▸ **What you should do**
Down to the last character, repeat the data that follows.
►
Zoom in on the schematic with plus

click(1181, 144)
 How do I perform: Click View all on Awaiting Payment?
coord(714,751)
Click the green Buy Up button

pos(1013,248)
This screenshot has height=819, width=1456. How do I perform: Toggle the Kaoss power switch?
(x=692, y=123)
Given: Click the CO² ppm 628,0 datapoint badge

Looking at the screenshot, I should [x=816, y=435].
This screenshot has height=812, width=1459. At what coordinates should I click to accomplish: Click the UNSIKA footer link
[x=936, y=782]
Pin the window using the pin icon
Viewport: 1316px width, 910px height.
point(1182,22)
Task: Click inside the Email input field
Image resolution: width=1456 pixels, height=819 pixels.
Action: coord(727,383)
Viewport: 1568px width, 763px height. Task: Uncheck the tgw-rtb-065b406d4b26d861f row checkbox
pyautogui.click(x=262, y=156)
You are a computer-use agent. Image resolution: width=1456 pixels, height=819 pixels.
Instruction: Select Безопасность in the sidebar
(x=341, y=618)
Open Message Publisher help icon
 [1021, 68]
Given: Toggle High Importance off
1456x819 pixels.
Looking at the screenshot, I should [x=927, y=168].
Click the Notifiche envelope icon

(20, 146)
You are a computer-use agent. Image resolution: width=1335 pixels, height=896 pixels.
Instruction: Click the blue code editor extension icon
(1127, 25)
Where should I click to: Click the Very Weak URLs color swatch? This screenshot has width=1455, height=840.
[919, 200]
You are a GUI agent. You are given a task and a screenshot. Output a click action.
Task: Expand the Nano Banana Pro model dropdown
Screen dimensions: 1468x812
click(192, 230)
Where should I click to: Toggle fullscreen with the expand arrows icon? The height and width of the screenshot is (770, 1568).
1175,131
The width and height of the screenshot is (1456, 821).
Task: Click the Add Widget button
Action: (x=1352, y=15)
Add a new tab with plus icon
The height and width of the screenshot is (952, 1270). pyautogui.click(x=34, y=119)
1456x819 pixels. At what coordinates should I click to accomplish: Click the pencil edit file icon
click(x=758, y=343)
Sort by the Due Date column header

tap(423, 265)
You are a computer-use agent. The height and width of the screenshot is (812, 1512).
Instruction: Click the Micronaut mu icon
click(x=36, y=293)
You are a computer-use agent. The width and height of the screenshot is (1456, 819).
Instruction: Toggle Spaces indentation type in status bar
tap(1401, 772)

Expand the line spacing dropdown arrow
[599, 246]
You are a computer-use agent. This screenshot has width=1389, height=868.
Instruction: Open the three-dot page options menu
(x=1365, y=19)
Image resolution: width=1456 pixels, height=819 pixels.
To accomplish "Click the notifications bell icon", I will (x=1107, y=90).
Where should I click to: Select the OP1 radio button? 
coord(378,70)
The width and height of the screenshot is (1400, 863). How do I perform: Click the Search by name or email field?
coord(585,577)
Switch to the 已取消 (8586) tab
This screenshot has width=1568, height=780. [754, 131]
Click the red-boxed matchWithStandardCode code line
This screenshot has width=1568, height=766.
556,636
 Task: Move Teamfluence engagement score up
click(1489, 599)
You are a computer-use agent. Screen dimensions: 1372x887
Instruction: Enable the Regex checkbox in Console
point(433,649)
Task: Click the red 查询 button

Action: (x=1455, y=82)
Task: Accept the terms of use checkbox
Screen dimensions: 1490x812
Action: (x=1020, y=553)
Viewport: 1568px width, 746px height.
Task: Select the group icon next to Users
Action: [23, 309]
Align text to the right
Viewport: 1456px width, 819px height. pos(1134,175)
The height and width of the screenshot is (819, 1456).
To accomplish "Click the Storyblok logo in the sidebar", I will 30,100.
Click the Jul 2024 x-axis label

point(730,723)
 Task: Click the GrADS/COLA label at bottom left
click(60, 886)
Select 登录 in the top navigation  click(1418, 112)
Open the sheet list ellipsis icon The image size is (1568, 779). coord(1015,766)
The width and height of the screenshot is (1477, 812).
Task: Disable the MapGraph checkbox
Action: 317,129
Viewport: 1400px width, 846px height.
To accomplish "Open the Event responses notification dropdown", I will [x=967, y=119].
◄
▸ **Expected answer**
Zoom in on the schematic with plus

click(1181, 144)
 How do I perform: Click View all on Awaiting Payment?
coord(714,751)
Click the green Buy Up button

pos(1013,248)
This screenshot has height=819, width=1456. How do I perform: Toggle the Kaoss power switch?
(x=692, y=123)
Given: Click the CO² ppm 628,0 datapoint badge

Looking at the screenshot, I should [x=816, y=435].
This screenshot has height=812, width=1459. At what coordinates should I click to accomplish: Click the UNSIKA footer link
[x=936, y=782]
Pin the window using the pin icon
Viewport: 1316px width, 910px height.
point(1182,22)
Task: Click inside the Email input field
Image resolution: width=1456 pixels, height=819 pixels.
Action: coord(727,383)
Viewport: 1568px width, 763px height. Task: Uncheck the tgw-rtb-065b406d4b26d861f row checkbox
pyautogui.click(x=262, y=156)
You are a computer-use agent. Image resolution: width=1456 pixels, height=819 pixels.
Instruction: Select Безопасность in the sidebar
(x=341, y=618)
Open Message Publisher help icon
 [1021, 68]
Given: Toggle High Importance off
1456x819 pixels.
Looking at the screenshot, I should [x=927, y=168].
Click the Notifiche envelope icon

(20, 146)
You are a computer-use agent. Image resolution: width=1335 pixels, height=896 pixels.
Instruction: Click the blue code editor extension icon
(1127, 25)
Where should I click to: Click the Very Weak URLs color swatch? This screenshot has width=1455, height=840.
[919, 200]
You are a GUI agent. You are given a task and a screenshot. Output a click action.
Task: Expand the Nano Banana Pro model dropdown
Screen dimensions: 1468x812
click(192, 230)
Where should I click to: Toggle fullscreen with the expand arrows icon? The height and width of the screenshot is (770, 1568).
1175,131
The width and height of the screenshot is (1456, 821).
Task: Click the Add Widget button
Action: (x=1352, y=15)
Add a new tab with plus icon
The height and width of the screenshot is (952, 1270). pyautogui.click(x=34, y=119)
1456x819 pixels. At what coordinates should I click to accomplish: Click the pencil edit file icon
click(x=758, y=343)
Sort by the Due Date column header

tap(423, 265)
You are a computer-use agent. The height and width of the screenshot is (812, 1512).
Instruction: Click the Micronaut mu icon
click(x=36, y=293)
You are a computer-use agent. The width and height of the screenshot is (1456, 819).
Instruction: Toggle Spaces indentation type in status bar
tap(1401, 772)

Expand the line spacing dropdown arrow
[599, 246]
You are a computer-use agent. This screenshot has width=1389, height=868.
Instruction: Open the three-dot page options menu
(x=1365, y=19)
Image resolution: width=1456 pixels, height=819 pixels.
To accomplish "Click the notifications bell icon", I will (x=1107, y=90).
Where should I click to: Select the OP1 radio button? 
coord(378,70)
The width and height of the screenshot is (1400, 863). How do I perform: Click the Search by name or email field?
coord(585,577)
Switch to the 已取消 (8586) tab
This screenshot has width=1568, height=780. [754, 131]
Click the red-boxed matchWithStandardCode code line
This screenshot has width=1568, height=766.
556,636
 Task: Move Teamfluence engagement score up
click(1489, 599)
You are a computer-use agent. Screen dimensions: 1372x887
Instruction: Enable the Regex checkbox in Console
point(433,649)
Task: Click the red 查询 button

Action: (x=1455, y=82)
Task: Accept the terms of use checkbox
Screen dimensions: 1490x812
Action: (x=1020, y=553)
Viewport: 1568px width, 746px height.
Task: Select the group icon next to Users
Action: [23, 309]
Align text to the right
Viewport: 1456px width, 819px height. pos(1134,175)
The height and width of the screenshot is (819, 1456).
To accomplish "Click the Storyblok logo in the sidebar", I will 30,100.
Click the Jul 2024 x-axis label

point(730,723)
 Task: Click the GrADS/COLA label at bottom left
click(60, 886)
Select 登录 in the top navigation  click(1418, 112)
Open the sheet list ellipsis icon The image size is (1568, 779). coord(1015,766)
The width and height of the screenshot is (1477, 812).
Task: Disable the MapGraph checkbox
Action: 317,129
Viewport: 1400px width, 846px height.
To accomplish "Open the Event responses notification dropdown", I will [x=967, y=119].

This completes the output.